Columbine, Virginia Tech and now Newtown are all stark reminders of the havoc that can be wreaked by evil people with guns.

However, the overly simplistic proposal to arm all teachers is a knee-jerk reaction of monumental proportions that could ultimately hurt their cause. To say that it is not well thought out would be a gross understatement.

Krauser gives due deference to the unalienable American right to self-defense, and reasonably notes:

Nothing could be more important than making sure the people who defend our children are adequately trained to do so.

Many assume that learning the skill of armed defense is simply a matter of taking a position on the firing line at the local range and shooting tight groups at a non-moving target.

While range exercise is important to becoming proficient with a firearm, it does not adequately prepare one for real confrontation.

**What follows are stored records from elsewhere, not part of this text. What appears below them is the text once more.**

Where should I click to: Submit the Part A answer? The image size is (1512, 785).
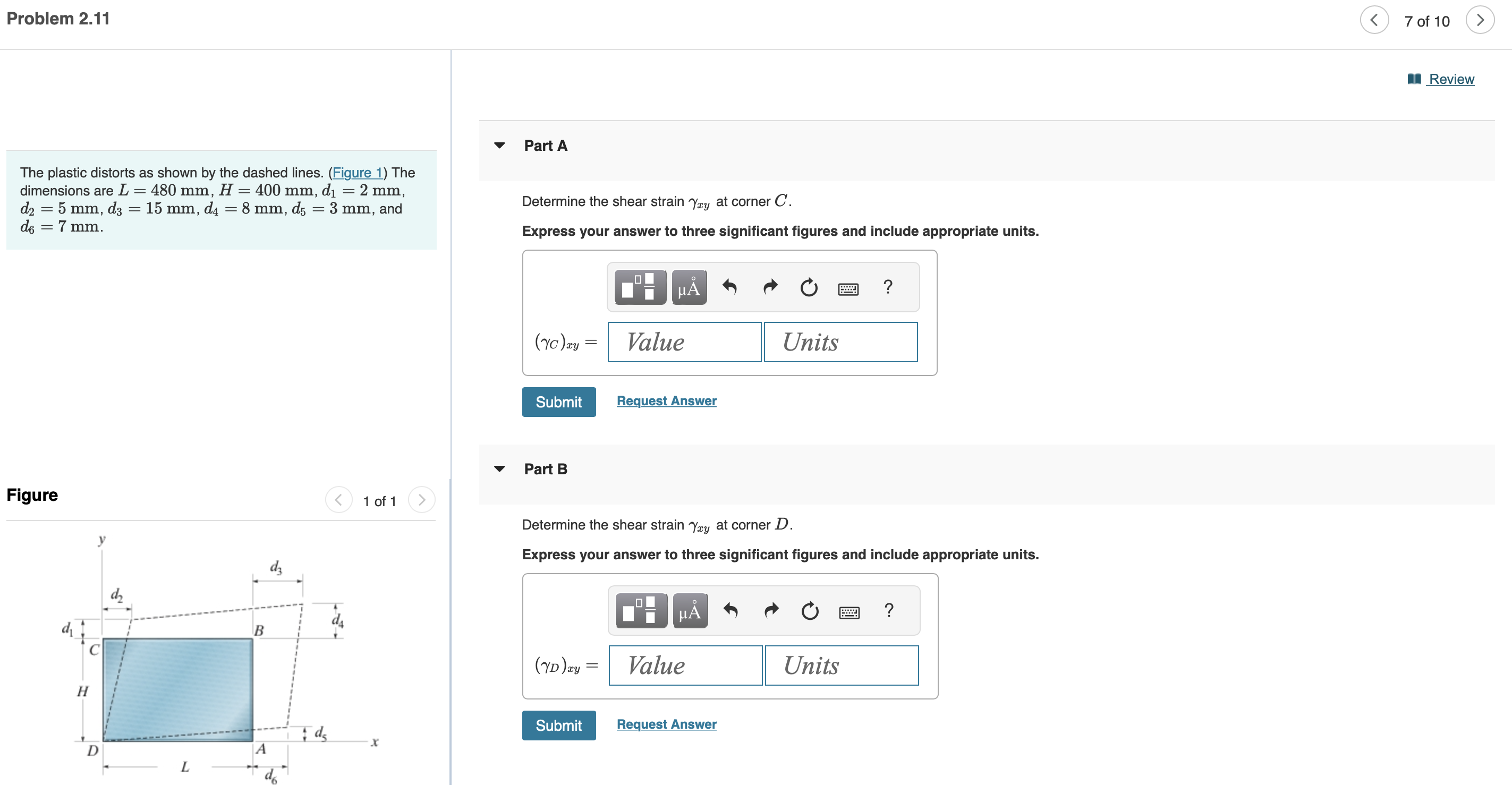click(558, 402)
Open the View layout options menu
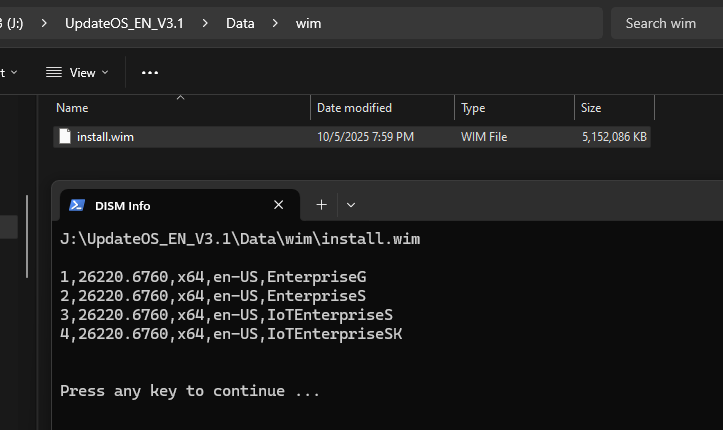Screen dimensions: 723x430 click(x=72, y=72)

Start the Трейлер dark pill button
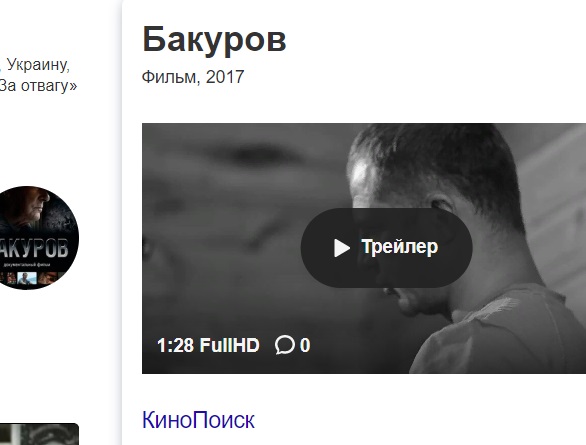(386, 248)
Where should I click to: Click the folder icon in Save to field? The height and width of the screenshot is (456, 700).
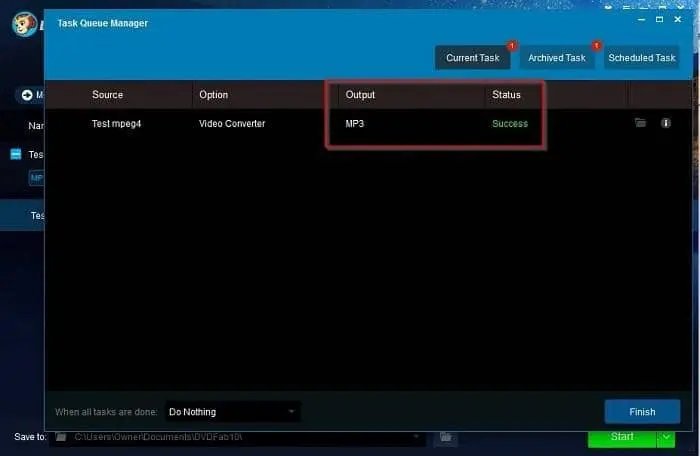tap(61, 437)
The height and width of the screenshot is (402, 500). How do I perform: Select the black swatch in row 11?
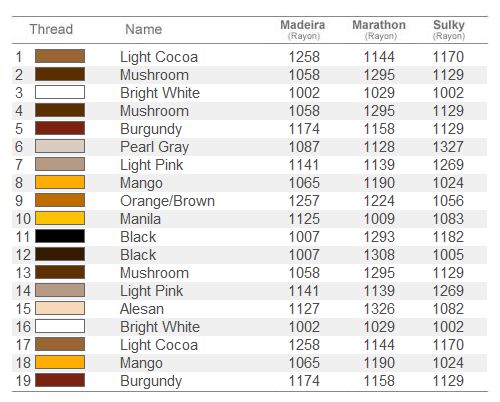point(60,236)
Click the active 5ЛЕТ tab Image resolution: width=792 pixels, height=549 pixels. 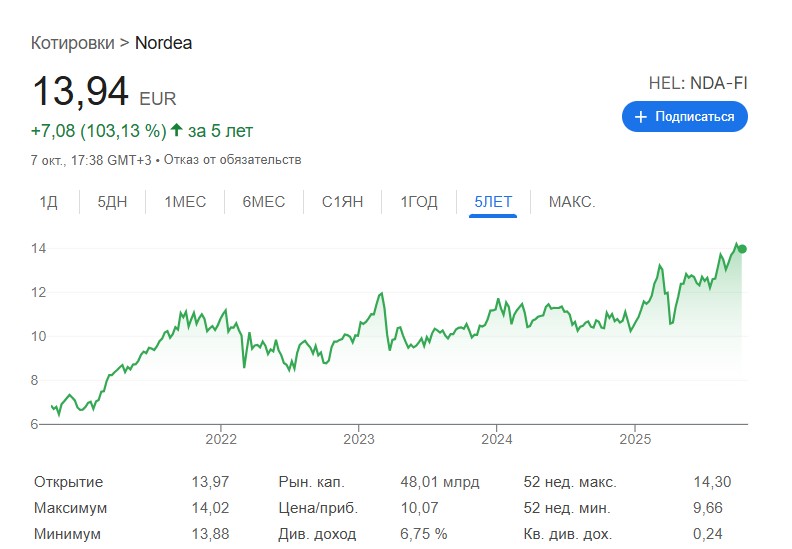click(x=493, y=202)
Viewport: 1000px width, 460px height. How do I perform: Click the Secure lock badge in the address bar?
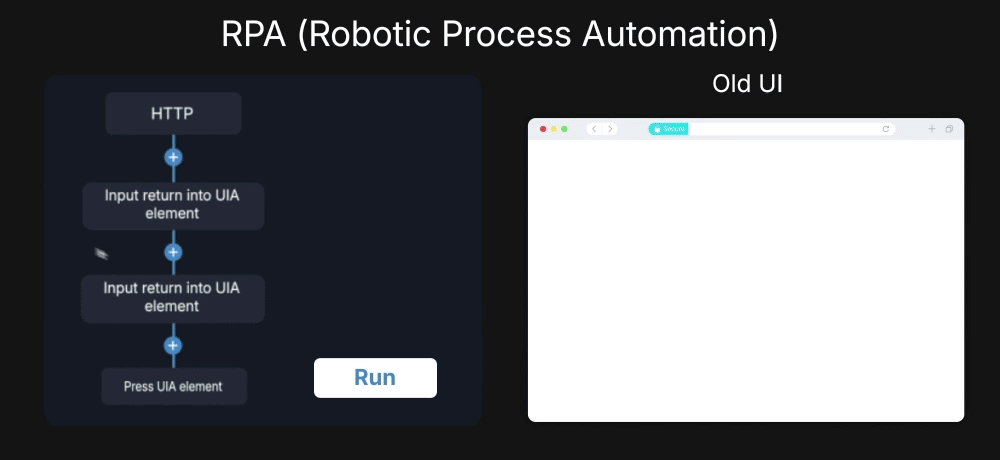(x=668, y=129)
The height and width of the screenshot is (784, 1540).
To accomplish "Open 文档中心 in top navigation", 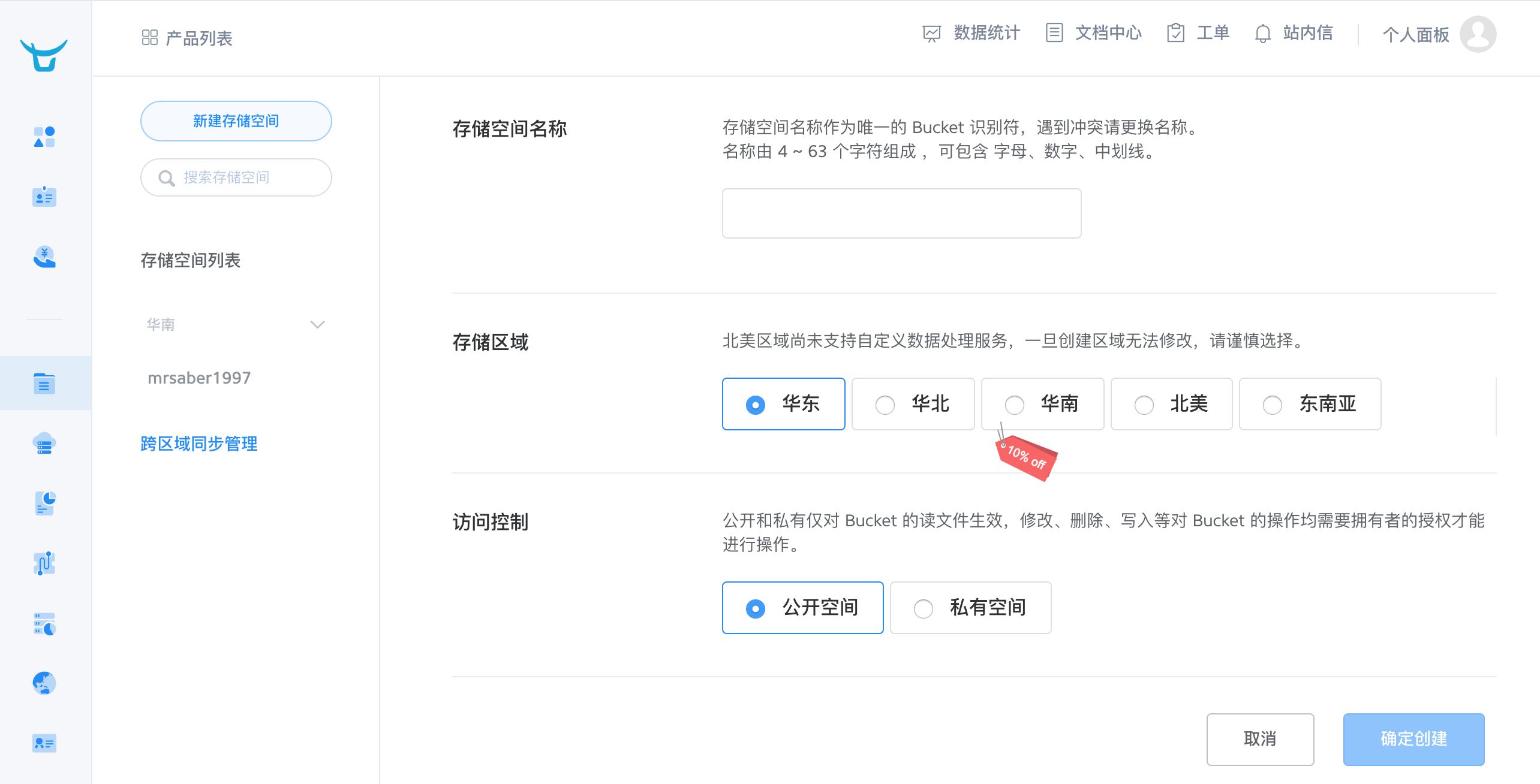I will coord(1093,33).
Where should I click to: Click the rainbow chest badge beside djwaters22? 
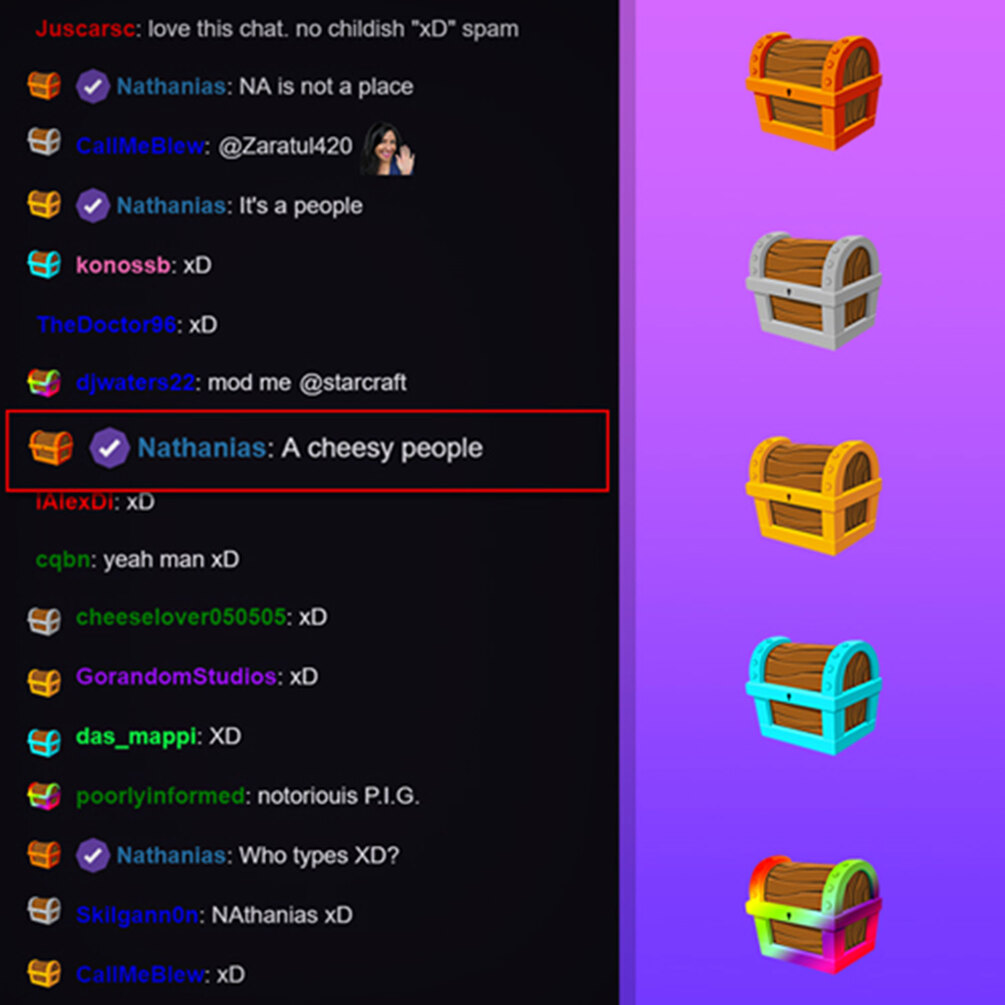pyautogui.click(x=44, y=383)
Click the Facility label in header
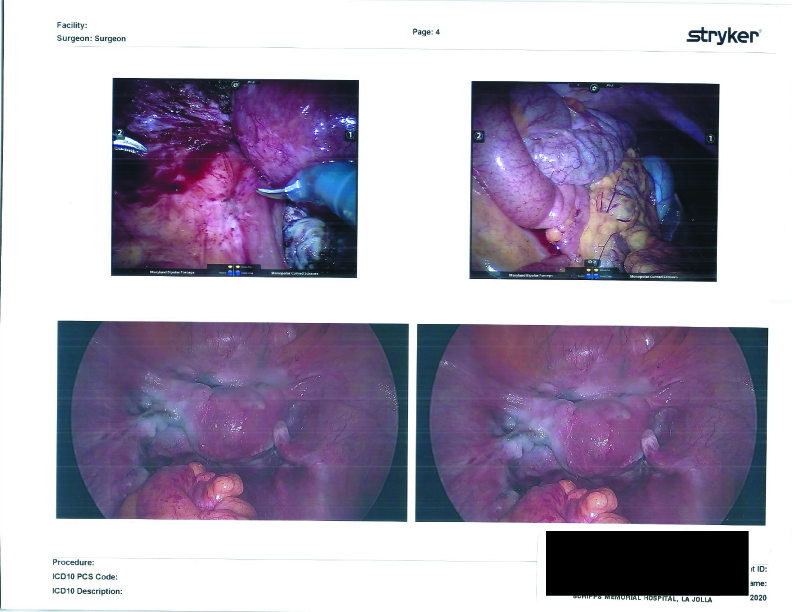792x612 pixels. click(73, 24)
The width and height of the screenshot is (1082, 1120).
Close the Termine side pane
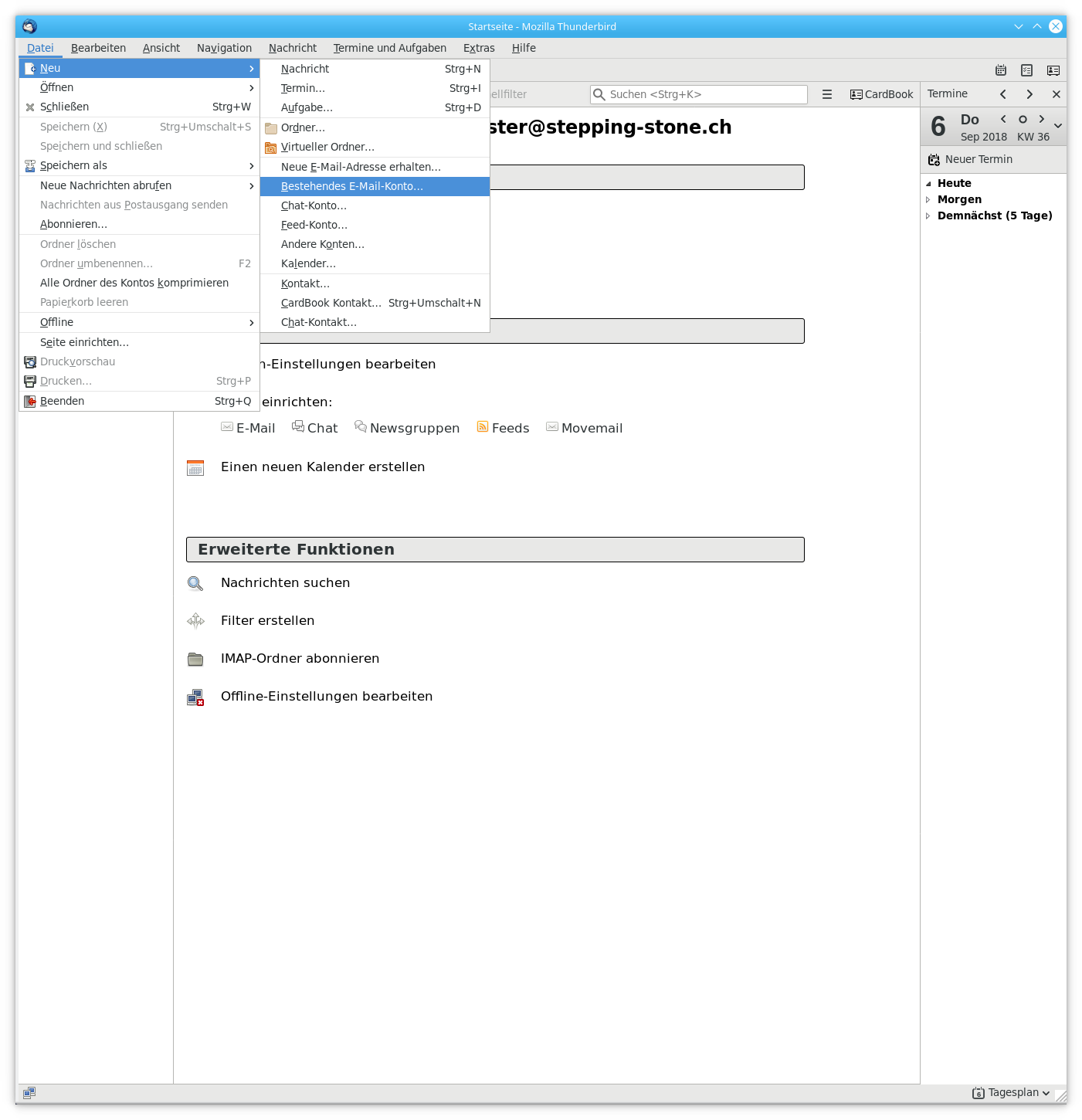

Make no mistake about it: A teacher who is placed in a position of defending others will step into a foreign world of armed confrontation where unforgiving bullets fly.

Armed conflict causes an adrenaline effect, which influences a person’s ability to mount a real and effective defense. When a person assumes a defensive posture, the natural physiological and mental reactions change the playing field in significant ways. These reactions include tunnel vision, auditory exclusion, heavy breathing, increased heart rate, profuse sweating, time dilation and the unexpected release of urine and defecation from the body.

Most people have not been trained to deal with these natural reactions. As a result, individuals who may be justified in using lethal force become incredibly dangerous to themselves and others.

Only intense and consistent training can address this issue.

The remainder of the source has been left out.